What are the results of this paper by Maraziti and Bacattini [10] that could change our clinical practice trying to better monitoring the COVID-19 patients hospitalized with acute respiratory failure? First, it is important to measure and follow respiratory indexes like RI, ROX, and PaO2/FIO2 ratio at admission and their variation during hospital stay of COVID-19 patients with respiratory failure because their results at admission and their variation during hospital stay can predict the risk of ICU admission and death. Second, their results suggest that patients with ROX less than 3.85, RI less than 3.8, and PaO2/FIO2 less than 100 at admission could be admitted to intensive care unit for the best monitoring and respiratory support (early noninvasive ventilation? Early intubation and protective ventilation?), early measurement of viral load (low CT) and possible administration of antiviral drugs, measurement of inflammatory mediators like Il-6, C-reactive protein that can detect hyperinflammatory states and possible early administration of anti-inflammatory drugs. Finally, recently, the Recovery-RS randomized clinical trial [11] revealed that among COVID-19 patients with acute hypoxemic respiratory failure, an initial strategy of CPAP significantly reduced the risk of tracheal intubation and invasive mechanical ventilation or mortality compared with conventional oxygen therapy. Early initiation of NIV according to stratification based on admission respiratory indexes of severity of acute respiratory failure is worth of testing in COVID-19 patients as in other types of acute respiratory failure.

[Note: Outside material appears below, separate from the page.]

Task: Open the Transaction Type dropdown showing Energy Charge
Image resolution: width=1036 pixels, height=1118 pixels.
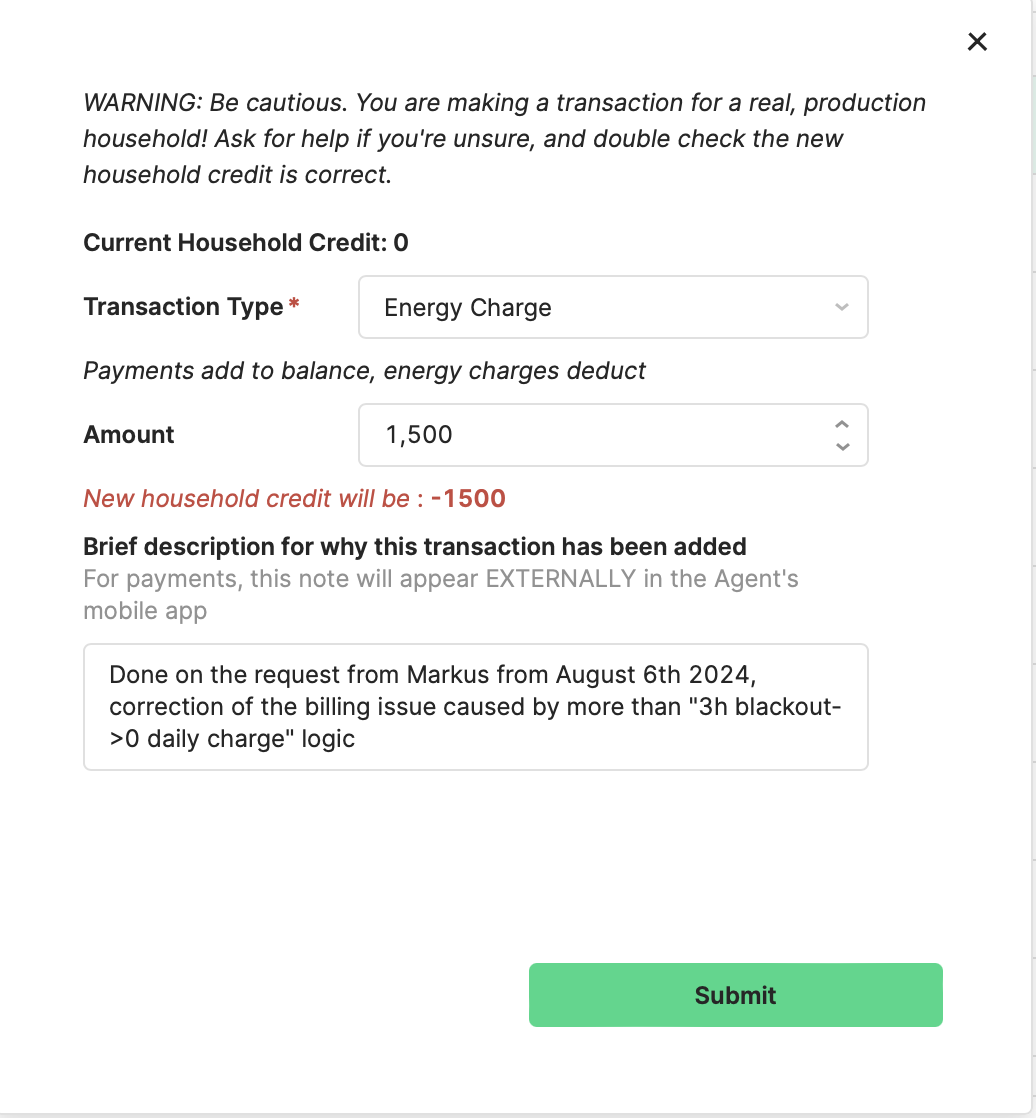Action: click(x=612, y=307)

Limitations of the study included its retrospective nature that included only 100 consecutive patients with different ages (a well-known prognostic factor, older the age, worse the prognostic of the COVID-19 patient with acute respiratory failure). The authors included 25 out of 100 (25%) of do-not-resuscitate order patients that can per se have a poor prognosis that was confirmed by the authors’ analysis that revealed a 54% of death of these patients compared with only 8% of survivors. Another issue that can be addressed was the choosing of the primary outcome (in hospital death) and the secondary outcomes (ICU admission or death at 7 days) that was not directly related to the acute respiratory failure itself and may be related to other factors such as infection, shock, and multiple organ failure. An outcome as necessity of intubation and invasive mechanical ventilation should be a better outcome to analyze the association of respiratory indexes and respiratory prognosis [6].

The novelty and one of the strengths of the study were the validation of the prognostic value of the RI index for COVID-19 patients with acute respiratory failure at admission and during hospitalization. (RI index was validated for pulmonary embolism [12, 13].) The other strength was the longitudinal evaluation of the indexes along the hospital stay. In the clinical practice, it is crucial to stratify the respiratory severity of the COVID-19 patient and other acute respiratory failure patients in order to admit the patient to the right place (ICU, intermediary care or ward), with the adequate monitoring and allocation of respiratory equipment. The best monitoring of patient’s respiratory evolution inside the hospital is of uppermost importance to early detection of patient’s deterioration and activation of the hospital multidisciplinary team response to adequate the best treatment and proceed to escalation of respiratory support [14]. In the future, it will be important to prospectively test the role of the measurement of the respiratory indexes and evaluate their evolution during hospital stay according to the possible intervention in the prognosis of COVID-19 patients with acute respiratory failure.

Conflict of Interest Statement

The authors have no conflict of interests regarding this commentary.

Funding Sources

The authors received no funding for this commentary.

Author Contributions

Carmen Silvia Valente Barbas and Bruno Franco Mazza planned and wrote the commentary.